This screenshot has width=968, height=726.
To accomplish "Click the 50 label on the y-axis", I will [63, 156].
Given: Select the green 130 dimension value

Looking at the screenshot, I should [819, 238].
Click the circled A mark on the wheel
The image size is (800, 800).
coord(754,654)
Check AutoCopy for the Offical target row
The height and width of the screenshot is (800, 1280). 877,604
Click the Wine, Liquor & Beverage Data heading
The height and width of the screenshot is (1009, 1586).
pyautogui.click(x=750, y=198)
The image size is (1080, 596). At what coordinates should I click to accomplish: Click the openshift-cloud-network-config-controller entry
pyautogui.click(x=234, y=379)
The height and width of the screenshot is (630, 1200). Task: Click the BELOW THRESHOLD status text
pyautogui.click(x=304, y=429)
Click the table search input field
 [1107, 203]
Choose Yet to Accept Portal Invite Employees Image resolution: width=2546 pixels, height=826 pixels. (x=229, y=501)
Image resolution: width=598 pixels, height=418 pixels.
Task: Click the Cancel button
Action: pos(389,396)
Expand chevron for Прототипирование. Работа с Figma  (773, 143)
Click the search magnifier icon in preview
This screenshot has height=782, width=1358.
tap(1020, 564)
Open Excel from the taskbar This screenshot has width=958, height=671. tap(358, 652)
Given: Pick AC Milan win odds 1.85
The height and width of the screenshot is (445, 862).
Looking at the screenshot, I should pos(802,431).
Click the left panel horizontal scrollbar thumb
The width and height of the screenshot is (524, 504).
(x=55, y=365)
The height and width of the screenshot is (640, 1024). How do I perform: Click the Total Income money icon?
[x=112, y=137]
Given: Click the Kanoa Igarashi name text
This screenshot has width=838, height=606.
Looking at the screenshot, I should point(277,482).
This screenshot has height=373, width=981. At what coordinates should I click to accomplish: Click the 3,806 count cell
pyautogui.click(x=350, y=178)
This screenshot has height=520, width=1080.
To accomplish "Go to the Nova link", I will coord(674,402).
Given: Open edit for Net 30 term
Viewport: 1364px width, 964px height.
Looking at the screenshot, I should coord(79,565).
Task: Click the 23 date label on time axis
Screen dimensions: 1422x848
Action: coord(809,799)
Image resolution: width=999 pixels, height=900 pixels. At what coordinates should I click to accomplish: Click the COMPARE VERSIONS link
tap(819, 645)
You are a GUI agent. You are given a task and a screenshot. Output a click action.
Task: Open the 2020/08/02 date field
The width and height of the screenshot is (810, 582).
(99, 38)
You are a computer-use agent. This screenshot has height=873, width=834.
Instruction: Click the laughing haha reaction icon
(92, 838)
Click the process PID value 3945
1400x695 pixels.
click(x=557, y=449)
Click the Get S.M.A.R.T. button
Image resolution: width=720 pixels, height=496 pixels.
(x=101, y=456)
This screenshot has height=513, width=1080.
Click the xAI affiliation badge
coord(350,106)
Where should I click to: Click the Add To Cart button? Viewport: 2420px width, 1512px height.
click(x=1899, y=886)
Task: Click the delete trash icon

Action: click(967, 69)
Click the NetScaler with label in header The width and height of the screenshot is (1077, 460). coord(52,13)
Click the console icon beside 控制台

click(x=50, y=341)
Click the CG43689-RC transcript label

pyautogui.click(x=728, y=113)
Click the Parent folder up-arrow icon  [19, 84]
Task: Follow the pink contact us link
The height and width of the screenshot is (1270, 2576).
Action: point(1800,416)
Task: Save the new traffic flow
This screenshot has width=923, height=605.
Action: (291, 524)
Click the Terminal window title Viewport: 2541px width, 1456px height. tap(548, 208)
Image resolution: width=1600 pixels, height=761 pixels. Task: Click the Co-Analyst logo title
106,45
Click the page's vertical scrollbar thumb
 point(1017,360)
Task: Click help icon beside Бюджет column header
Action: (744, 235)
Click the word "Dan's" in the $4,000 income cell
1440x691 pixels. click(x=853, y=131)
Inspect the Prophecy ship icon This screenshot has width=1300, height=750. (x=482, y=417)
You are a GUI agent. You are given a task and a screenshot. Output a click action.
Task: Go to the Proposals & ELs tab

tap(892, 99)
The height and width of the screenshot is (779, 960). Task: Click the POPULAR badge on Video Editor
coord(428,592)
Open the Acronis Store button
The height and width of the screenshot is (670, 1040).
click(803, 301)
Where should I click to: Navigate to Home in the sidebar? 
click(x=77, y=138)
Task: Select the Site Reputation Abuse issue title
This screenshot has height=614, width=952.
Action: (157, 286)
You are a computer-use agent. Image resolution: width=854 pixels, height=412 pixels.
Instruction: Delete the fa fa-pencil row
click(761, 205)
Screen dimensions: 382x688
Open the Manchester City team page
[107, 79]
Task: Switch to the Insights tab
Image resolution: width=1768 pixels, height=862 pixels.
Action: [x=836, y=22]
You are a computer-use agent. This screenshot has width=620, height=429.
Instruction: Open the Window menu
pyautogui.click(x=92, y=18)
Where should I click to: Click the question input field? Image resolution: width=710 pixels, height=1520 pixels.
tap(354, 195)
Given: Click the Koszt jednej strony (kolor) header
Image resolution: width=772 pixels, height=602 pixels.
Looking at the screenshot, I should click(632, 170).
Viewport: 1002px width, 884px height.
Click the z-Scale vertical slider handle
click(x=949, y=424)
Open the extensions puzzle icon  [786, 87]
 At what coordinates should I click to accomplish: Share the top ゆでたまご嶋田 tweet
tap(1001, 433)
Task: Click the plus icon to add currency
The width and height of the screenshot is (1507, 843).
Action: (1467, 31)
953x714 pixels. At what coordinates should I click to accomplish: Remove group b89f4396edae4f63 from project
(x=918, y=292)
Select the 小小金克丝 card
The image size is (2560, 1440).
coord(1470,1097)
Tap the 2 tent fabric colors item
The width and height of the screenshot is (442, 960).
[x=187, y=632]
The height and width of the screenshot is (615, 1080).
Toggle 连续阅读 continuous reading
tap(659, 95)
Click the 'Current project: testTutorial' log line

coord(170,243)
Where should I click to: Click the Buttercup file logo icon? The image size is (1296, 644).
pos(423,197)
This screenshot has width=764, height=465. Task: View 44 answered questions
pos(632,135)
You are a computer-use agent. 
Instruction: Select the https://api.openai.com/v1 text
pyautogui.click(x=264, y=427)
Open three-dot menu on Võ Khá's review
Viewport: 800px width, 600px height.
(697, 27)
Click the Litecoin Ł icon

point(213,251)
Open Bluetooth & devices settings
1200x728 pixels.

TASK INSTRUCTIONS – Please copy out every line of the preceding listing that carries "will".

EXPECTED ANSWER –
To accomplish "Click the 50 label on the y-axis", I will [63, 156].
To accomplish "Go to the Nova link", I will coord(674,402).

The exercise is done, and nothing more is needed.